Medical device maker Becton, Dickinson and Co. (BD) and federal regulators have issued warnings about eight vulnerabilities found in BD’s medication infusion product suite, known as BD Alaris Guardrails Suite MX.
These vulnerabilities pose a risk to data and device integrity if exploited. BD discovered the vulnerabilities during routine internal security testing and reported them to the Food and Drug Administration (FDA), the Cybersecurity and Infrastructure Security Agency (CISA), and industry organizations.
The vulnerabilities include cross-site scripting flaws, improper authentication, missing encryption of sensitive data, and insufficient data authenticity verification. Exploiting these vulnerabilities could lead to compromised data, session hijacking, firmware modification, and system configuration changes. BD is actively working on remediation and deployment plans to address these vulnerabilities and reduce the risk they pose.
To mitigate the risk associated with these vulnerabilities, BD recommends implementing certain mitigations and compensating controls. These include deploying network perimeter security measures, regularly rotating Wi-Fi network credentials, and ensuring that BD Alaris System components are running updated software versions.
Following security best practices recommended by the National Institute of Standards and Technology (NIST), such as access control and physical asset protection, is also advised.
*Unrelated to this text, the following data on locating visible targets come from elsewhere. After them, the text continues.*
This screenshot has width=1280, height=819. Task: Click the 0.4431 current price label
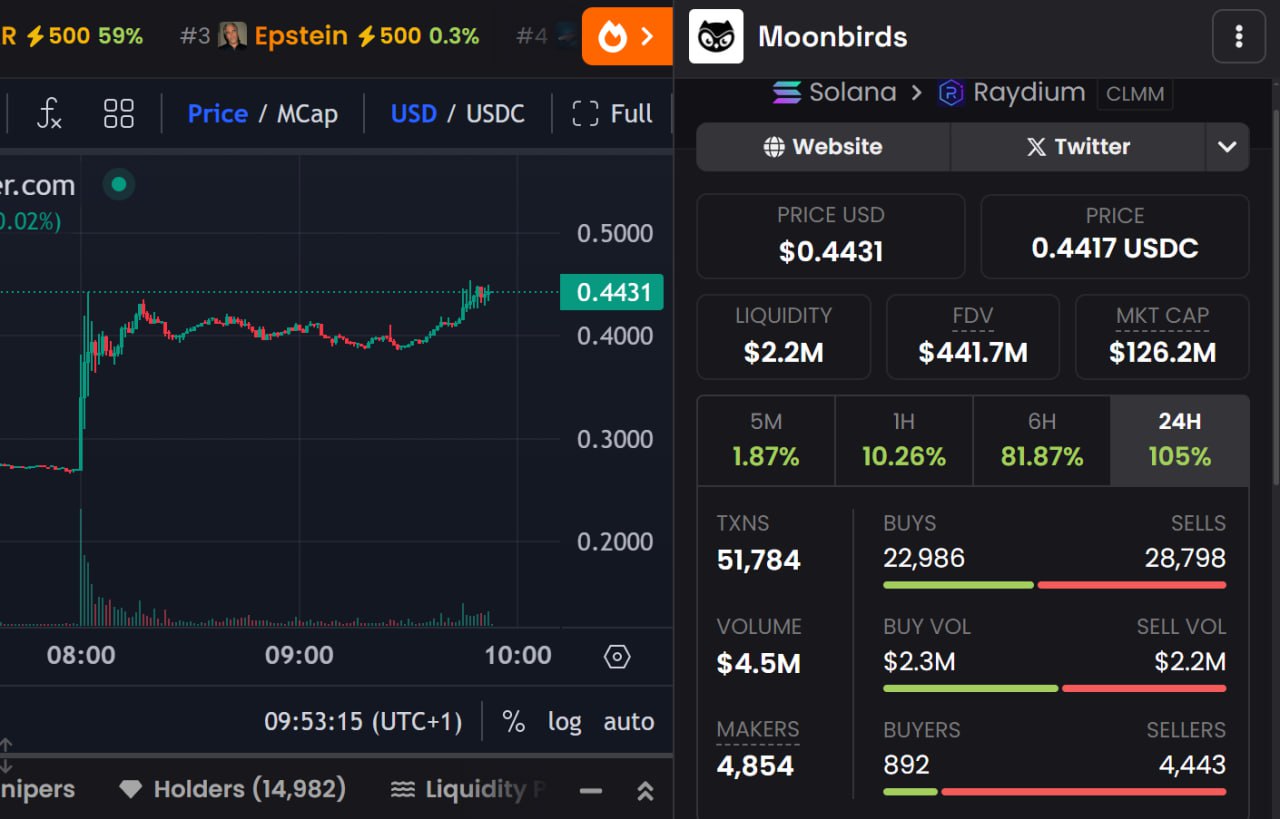coord(612,293)
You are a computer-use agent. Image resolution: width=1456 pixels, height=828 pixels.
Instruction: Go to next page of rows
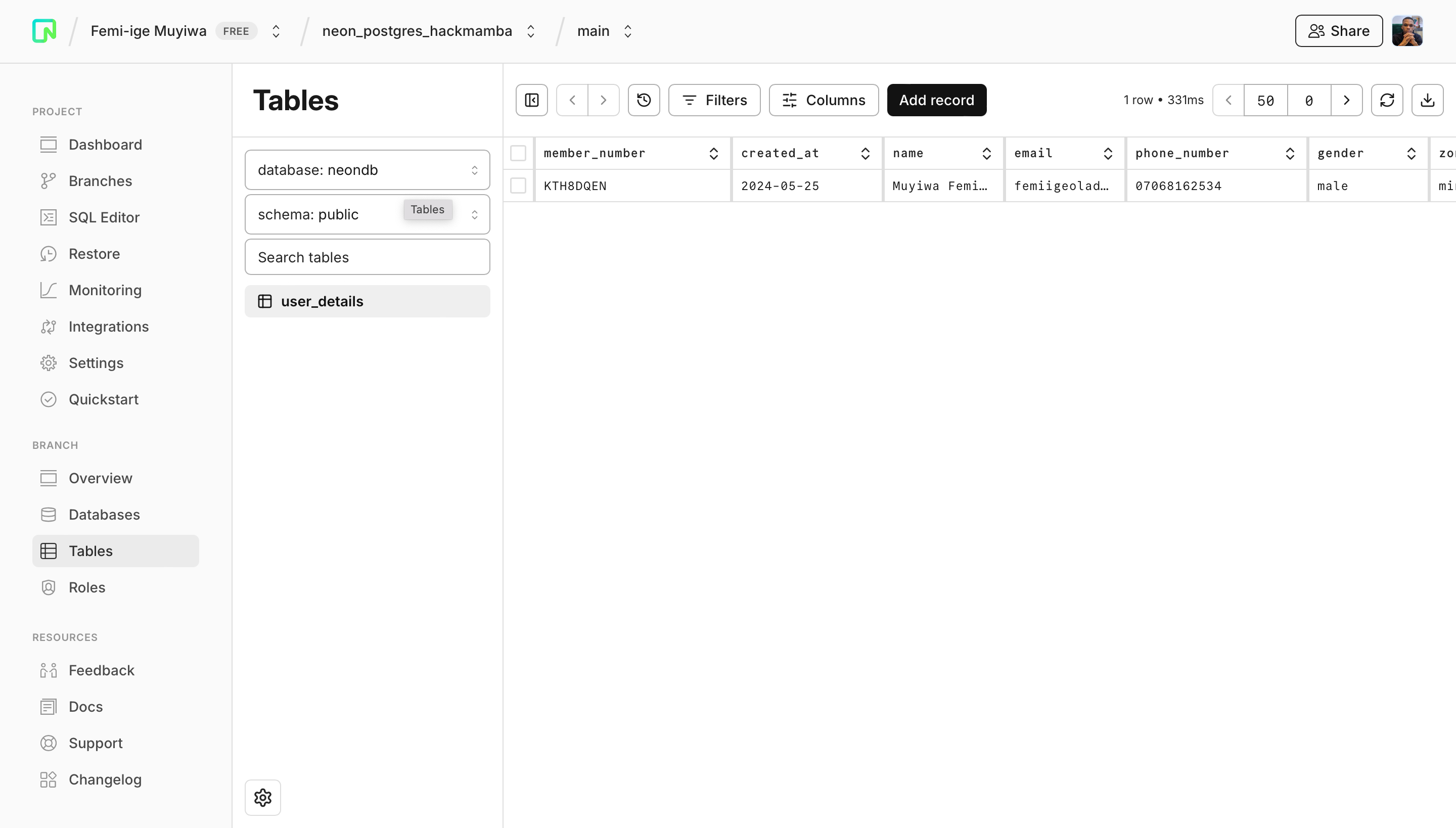click(x=1346, y=100)
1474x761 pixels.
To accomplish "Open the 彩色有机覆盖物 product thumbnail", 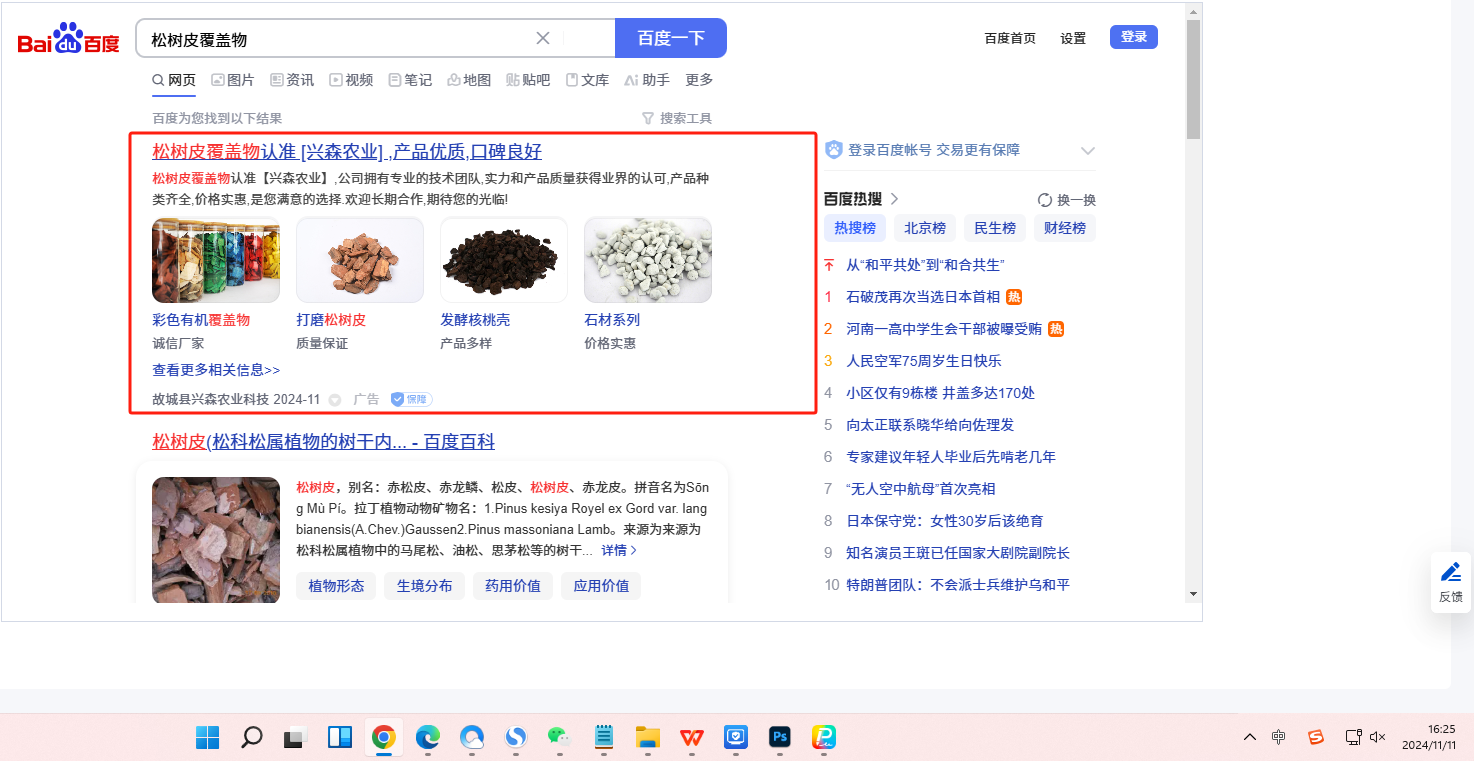I will pos(216,260).

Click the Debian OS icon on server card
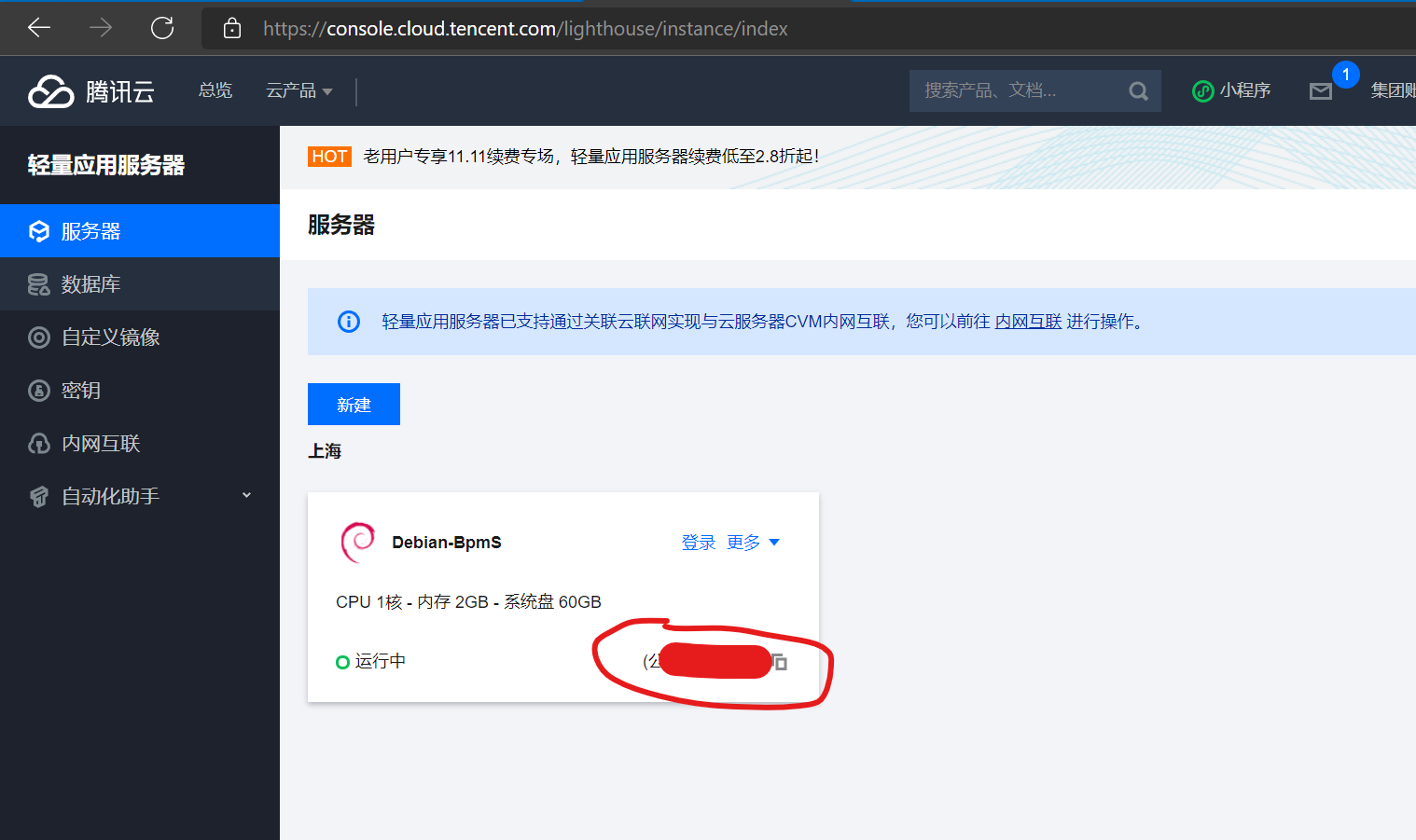(356, 542)
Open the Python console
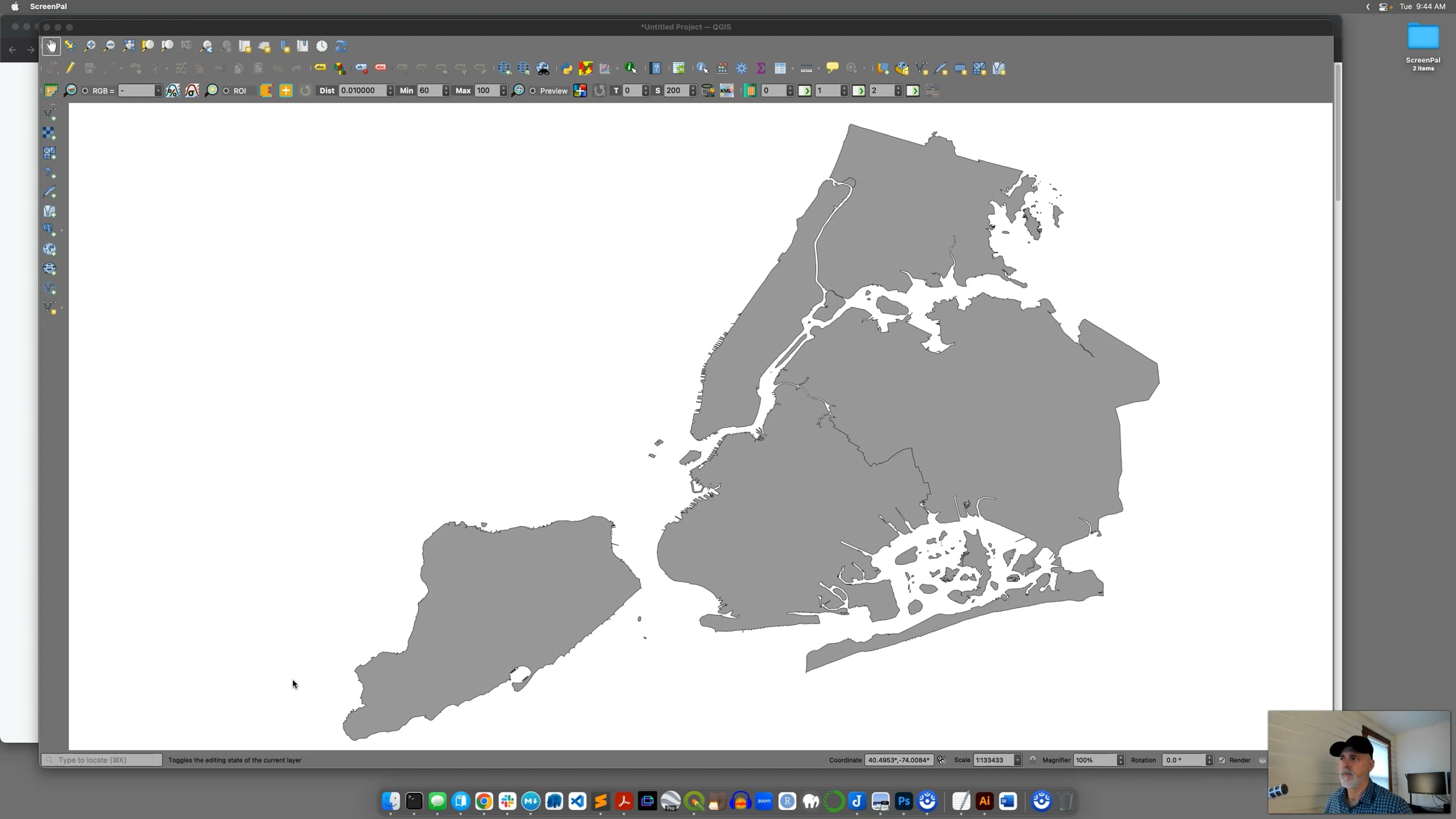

The discovery of these vulnerabilities underscores the growing emphasis on cybersecurity in the medical device industry. The FDA has implemented new policies that require medical device manufacturers to detail cybersecurity measures in premarket submissions and develop plans to address postmarket vulnerabilities and coordinate the disclosure of exploits.
These measures aim to enhance the overall security of medical devices and protect patient data.